The National Highway Traffic Safety Administration has a chance to improve the safety of the motoring public with its proposed new rule requiring tire pressure monitoring systems (TPMS) in new vehicles.
But the agency could well end up failing if the standard it ultimately approves allows tire inflation to fall 25 percent below the vehicle manufacturer's recommended pressure before the monitor issues a warning.
This, according to tire industry experts, is too low and would fail to warn motorists early enough that their tires are severely underinflated. That would give drivers a false sense of security.
Both major tire industry trade groups-the Tire Industry Association (TIA) and Rubber Manufacturers Association (RMA)-have serious concerns about the proposed regulation, largely over the 25-percent threshold.
So does mail order tire distributor Tire Rack, which calls itself the nation's largest independent tire tester.
Under NHTSA's recently proposed rule, new vehicles with a gross vehicle weight rating of 10,000 pounds or less must be equipped with a TPMS capable of detecting any tire that is inflated 25 percent be-low the recommended pressure.

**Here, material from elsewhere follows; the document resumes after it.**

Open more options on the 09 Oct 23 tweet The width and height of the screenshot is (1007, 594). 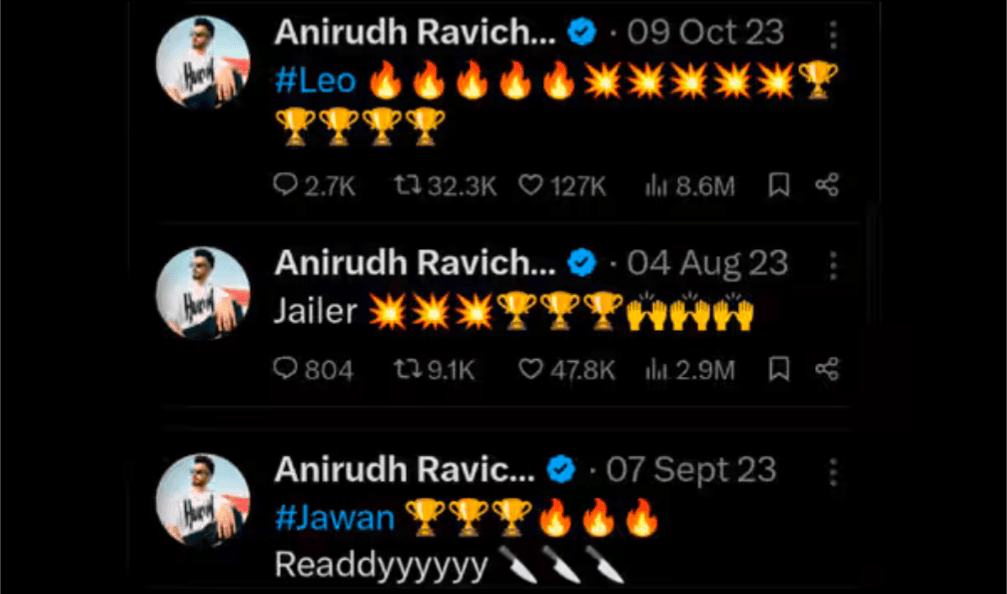coord(833,35)
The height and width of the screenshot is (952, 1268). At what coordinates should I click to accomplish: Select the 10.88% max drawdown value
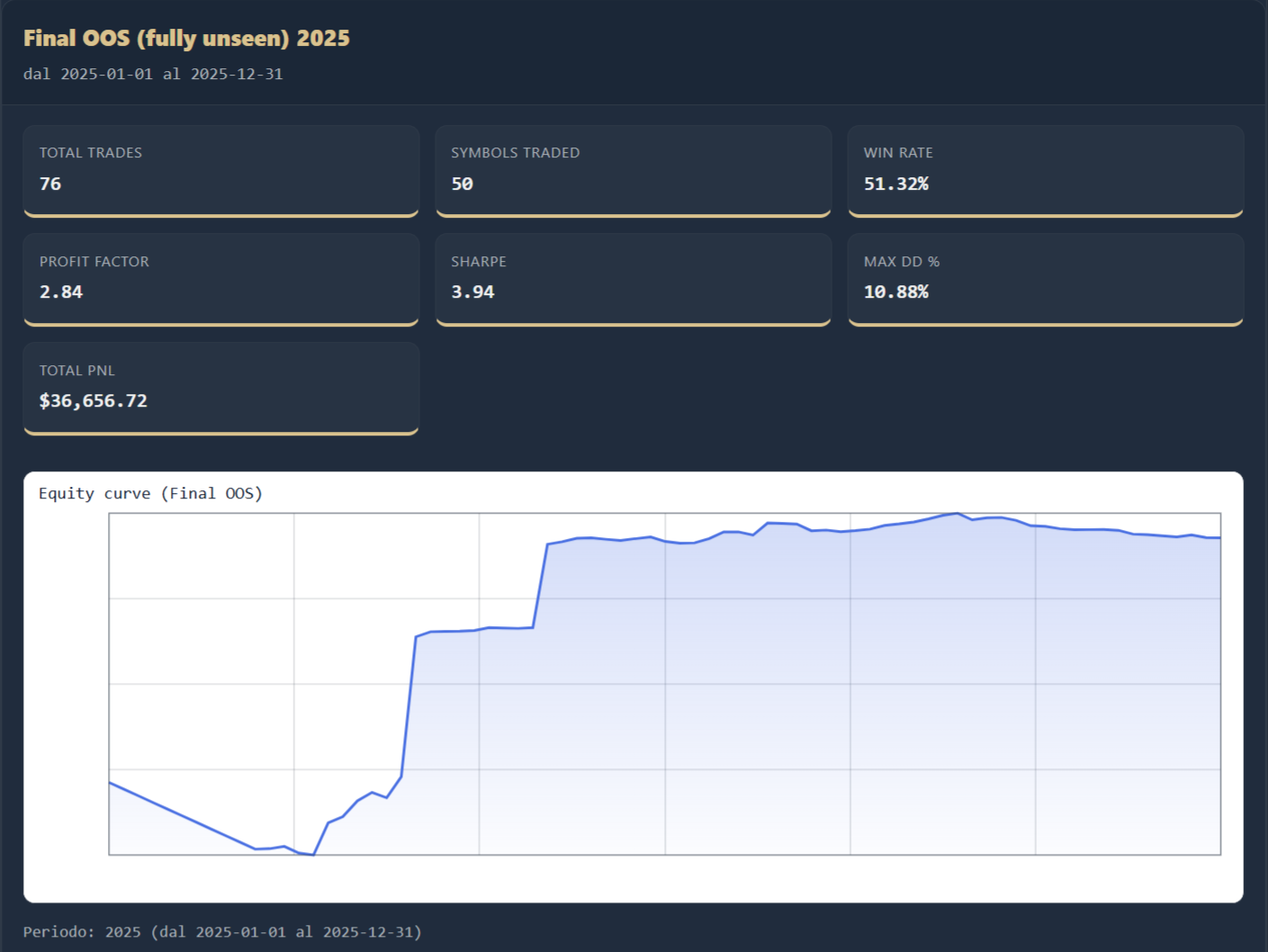click(x=896, y=292)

In a press release, Tire Rack warned that monitors that send an alert when inflation pressure drops 25 percent below vehicle manufacturer recommendations ``gives drivers the impression that they don't have to worry about tire pressures until the system alerts them.'' Yet ``a tire underinflated by just two psi starts losing its load-carrying capacity and begins degrading almost immediately,'' the company said.
The RMA, which represents tire manufacturers, called the proposed rule ``flawed'' and warned it may increase the risk of tire failures. It also pointed out how a 25-percent drop in a tire's recommended pressure may be insufficient to carry a fully loaded vehicle.
Two years ago, the RMA petitioned NHTSA urging it to adopt a requirement that tires have sufficient inflation and load reserve to accommodate a 25-percent drop in inflation pressure. ``A mandated reserve pressure would allow a tire pressure monitoring system to alert motorists when the vehicle load exceeds the design specifications of the tire,'' the RMA said.
TIA, for its part, raised the question of whether pressure monitors ``should enact before or after the unsafe condition occurs.'' And it agreed the concept of a reserve load limit still must be resolved, noting ``the current proposal does not adequately address the issue.''
It's rare that any industry would want tighter government regulations, but that's the case with tire pressure monitoring systems.
For the safety of the motoring public, NHTSA should strengthen its standard so it adequately warns drivers before an unsafe condition occurs. Lives depend on it.